19.11.2018: Para sanar omissões no julgado, foram opostos Embargos de Declaração pela APCEF/SP.

15.04.2019: Decisão: Os fundamentos que levaram à formação do convencimento do magistrado estão devidamente expostos na sentença, tendo sido enfrentados todos os argumentos relevantes para o julgamento da lide. Na realidade, pretende o reclamante se utilizar dos embargos declaratórios para a reforma da sentença, não sendo esta a via processual adequada. PELO EXPOSTO, conheço dos embargos para julgá-los IMPROCEDENTES.

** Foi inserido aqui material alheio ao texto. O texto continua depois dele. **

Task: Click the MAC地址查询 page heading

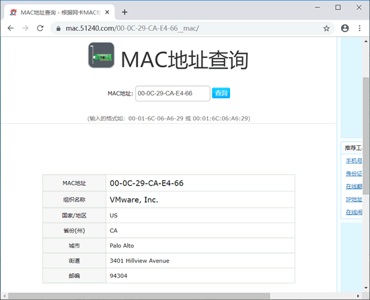Action: point(184,60)
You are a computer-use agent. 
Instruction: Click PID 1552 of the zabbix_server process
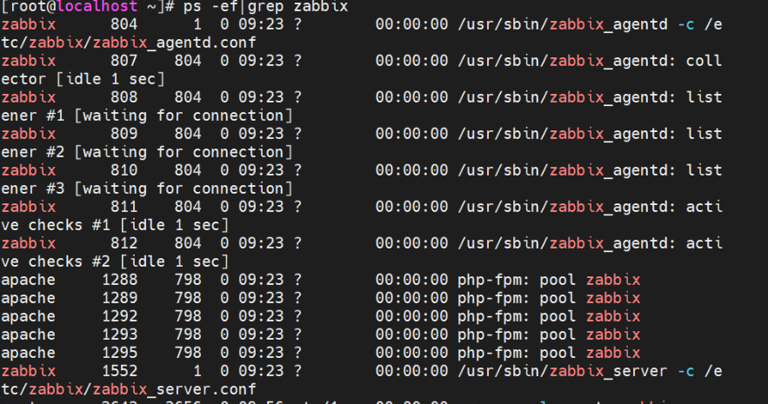point(121,371)
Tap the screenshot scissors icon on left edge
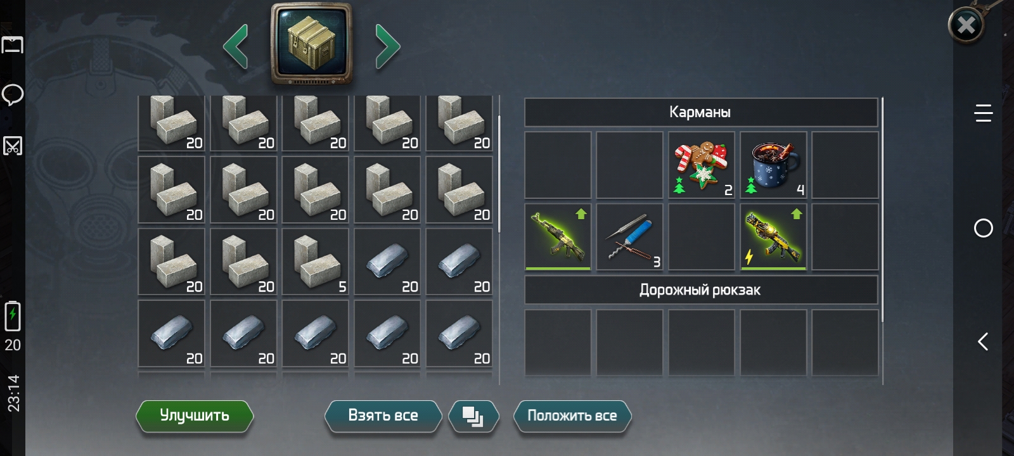1014x456 pixels. click(13, 146)
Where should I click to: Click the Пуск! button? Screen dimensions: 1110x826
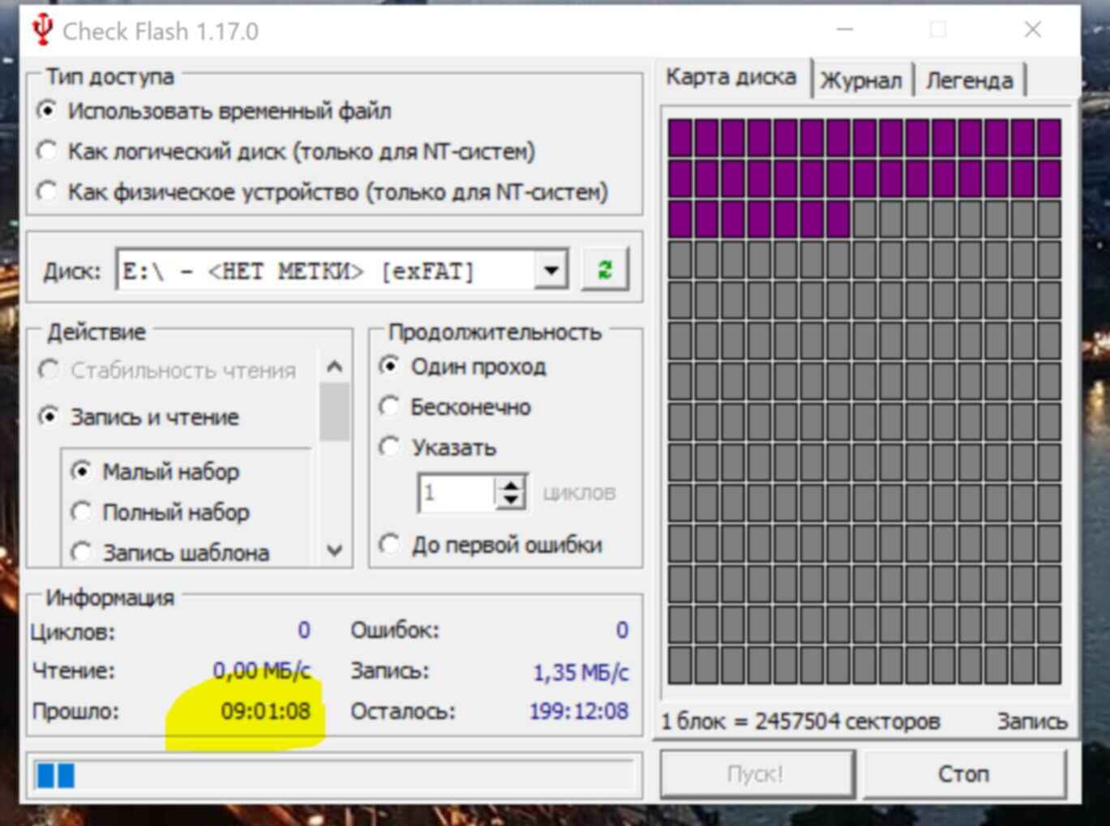(x=756, y=774)
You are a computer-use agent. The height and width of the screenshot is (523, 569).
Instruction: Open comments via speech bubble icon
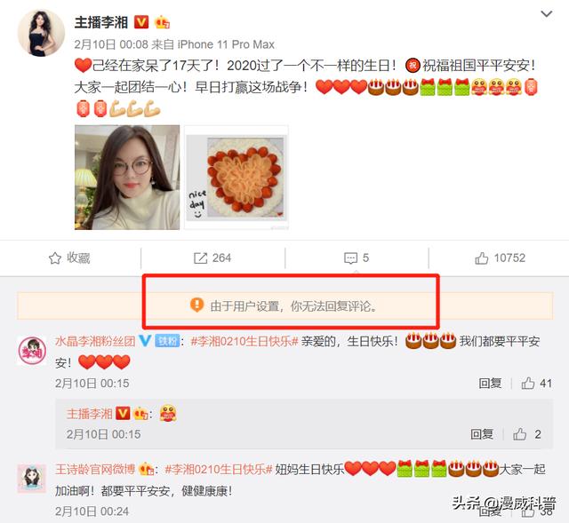[x=350, y=258]
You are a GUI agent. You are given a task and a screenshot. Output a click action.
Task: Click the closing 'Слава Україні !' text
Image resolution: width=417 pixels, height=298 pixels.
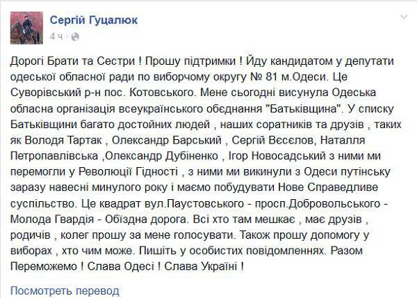(x=204, y=267)
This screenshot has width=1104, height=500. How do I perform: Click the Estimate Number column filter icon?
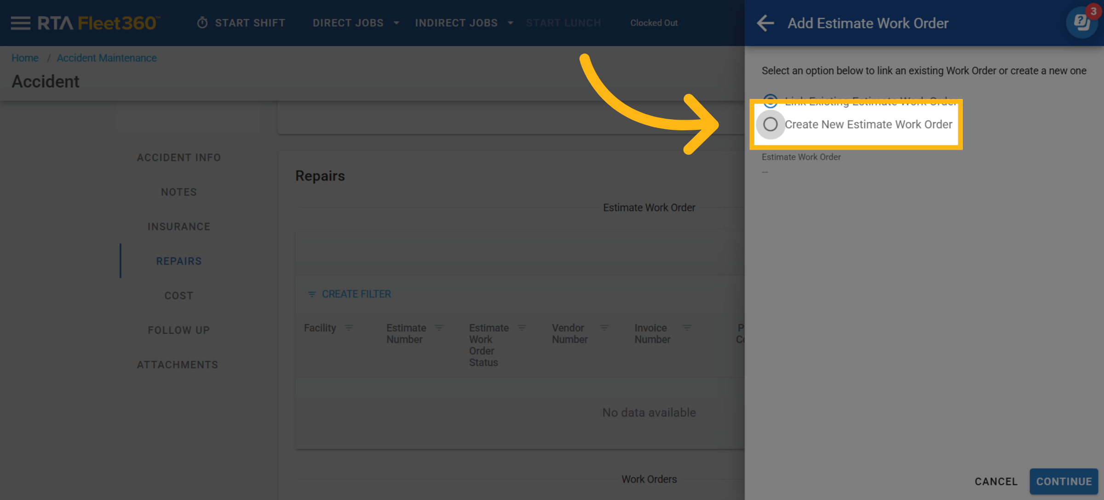click(439, 328)
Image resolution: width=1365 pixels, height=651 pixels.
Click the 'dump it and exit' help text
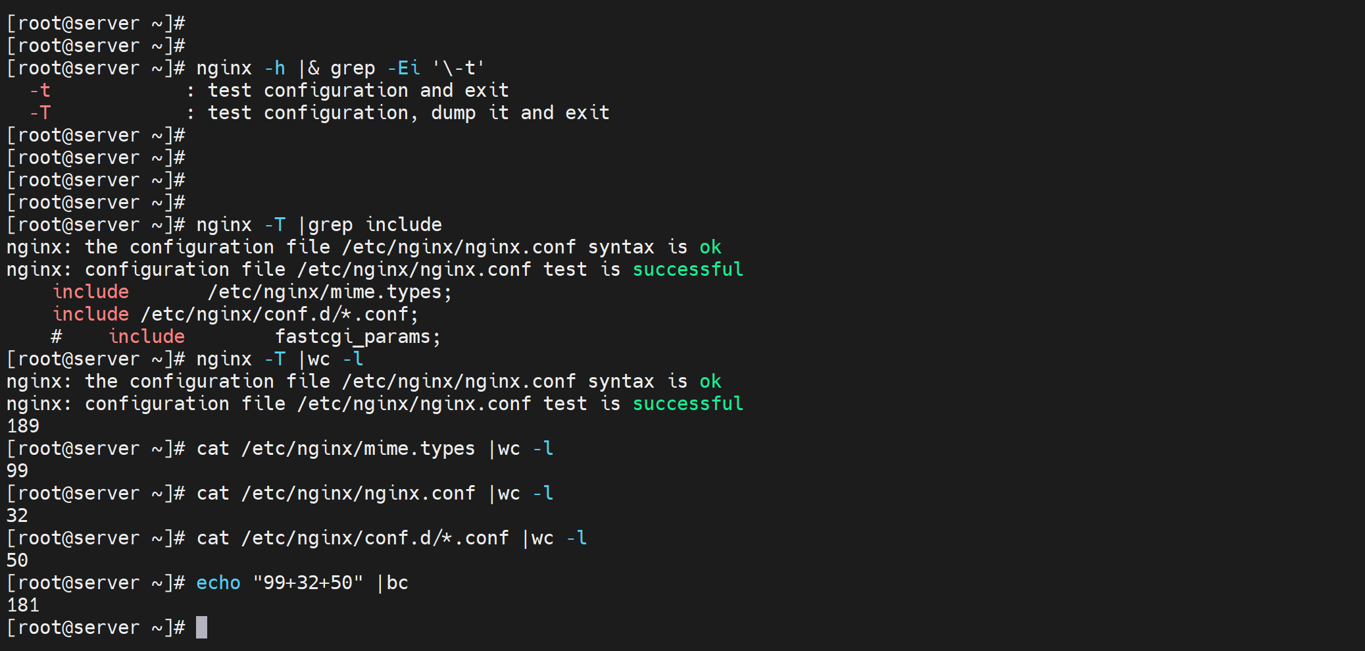click(520, 113)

24.04.2019: Interposto Recurso Ordinário pela APCEF/SP.

ANDAMENTO 2ª INSTÂNCIA - TRT

17.06.2019: Autos recebidos e distribuídos por sorteio.

23.10.2020: Julgamento: Recurso Ordinário interposto pela associação autora contra a r. sentença que julgou parcialmente procedente a ação trabalhista, complementada pela decisão de improcedência em embargos de declaração. A associação autora pleiteia a reforma da sentença quanto ao regulamento interno (efeito suspensivo em recurso administrativo). Negado provimento ao recurso.

29.10.2020: Para sanar omissões no julgado, foram opostos Embargos de Declaração pela APCEF/SP.

29.04.2022: Decisão: Sustenta a embargante, em síntese, que o v. Acórdão está omisso porque não examinou todas as suas teses recursais. Opõe os presentes embargos com a finalidade de prequestionar a mesma legislação que já foi examinada por esta Turma. Embargos rejeitados.

VAMOS ANALISAR TODOS OS PONTOS E RECORRER DA MENCIONADA DECISÃO.

Sentença- Improcedente – Judiciário alegou a impossibilidade de interferir no poder diretivo da empresa, uma vez que, se pleiteia nulidade dos normativos internos;

Decisão de 27.04.22 – rejeitou nosso ED para prequestionar matéria e apontar omissão;

Decisão de segunda instância – Manteve entendimento do Poder diretivo da CEF e alegou que não restou caracterizado ofensa a legislação;

05.05.2022: Juntada a petição de Recurso de Revista , por parte da Associação.

06.07.2022: Decisão negando seguimento ao Recurso de Revista.

13.07.2022: Interposto Agravo de Instrumento em Recurso de Revista pela APCEF.

25.07.2022: Aguardando remessa dos autos para o Tribunal Superior do Trabalho.